Saskatchewan has also previously released a five-phase reopening plan, with expected dates attached to the first two phases.
Ontario plan focuses on how not when
Ontario, which unveiled its plan on Monday, didn’t attach any dates to its framework.
Premier Doug Ford said the framework is about how the province will reopen — not when.

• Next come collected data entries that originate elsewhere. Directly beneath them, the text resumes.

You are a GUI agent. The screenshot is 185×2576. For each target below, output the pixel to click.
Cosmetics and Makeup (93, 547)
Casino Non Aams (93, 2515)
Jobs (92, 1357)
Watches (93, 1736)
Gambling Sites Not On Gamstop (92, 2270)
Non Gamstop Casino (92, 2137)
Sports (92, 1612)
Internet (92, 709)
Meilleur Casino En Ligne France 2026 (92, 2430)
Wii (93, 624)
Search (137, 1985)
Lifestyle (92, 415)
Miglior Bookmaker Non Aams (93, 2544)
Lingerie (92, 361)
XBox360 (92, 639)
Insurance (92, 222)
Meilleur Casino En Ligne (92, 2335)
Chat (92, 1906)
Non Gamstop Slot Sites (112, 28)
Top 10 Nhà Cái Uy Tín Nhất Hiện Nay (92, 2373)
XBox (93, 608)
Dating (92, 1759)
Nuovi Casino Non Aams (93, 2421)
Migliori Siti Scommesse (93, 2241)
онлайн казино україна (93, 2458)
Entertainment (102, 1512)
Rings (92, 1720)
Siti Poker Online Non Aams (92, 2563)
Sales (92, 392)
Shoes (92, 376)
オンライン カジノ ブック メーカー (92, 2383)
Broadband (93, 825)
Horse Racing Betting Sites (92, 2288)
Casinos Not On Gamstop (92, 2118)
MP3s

“We’re all missing birthdays, religious celebrations and once-in-a-lifetime milestones. These are all too real, a painful loss of memories, and moments taken away by this deadly virus,” Ford said. “But that is why we must continue.”
A slow, methodical and gradual reopening will help the province avoid another period of shutdown, Ford said.
WATCH | Ontario reveals reopening plan, no timeline:
Ford said he wants to see the economy “get going” but can’t risk an escalation in cases if the province opens prematurely.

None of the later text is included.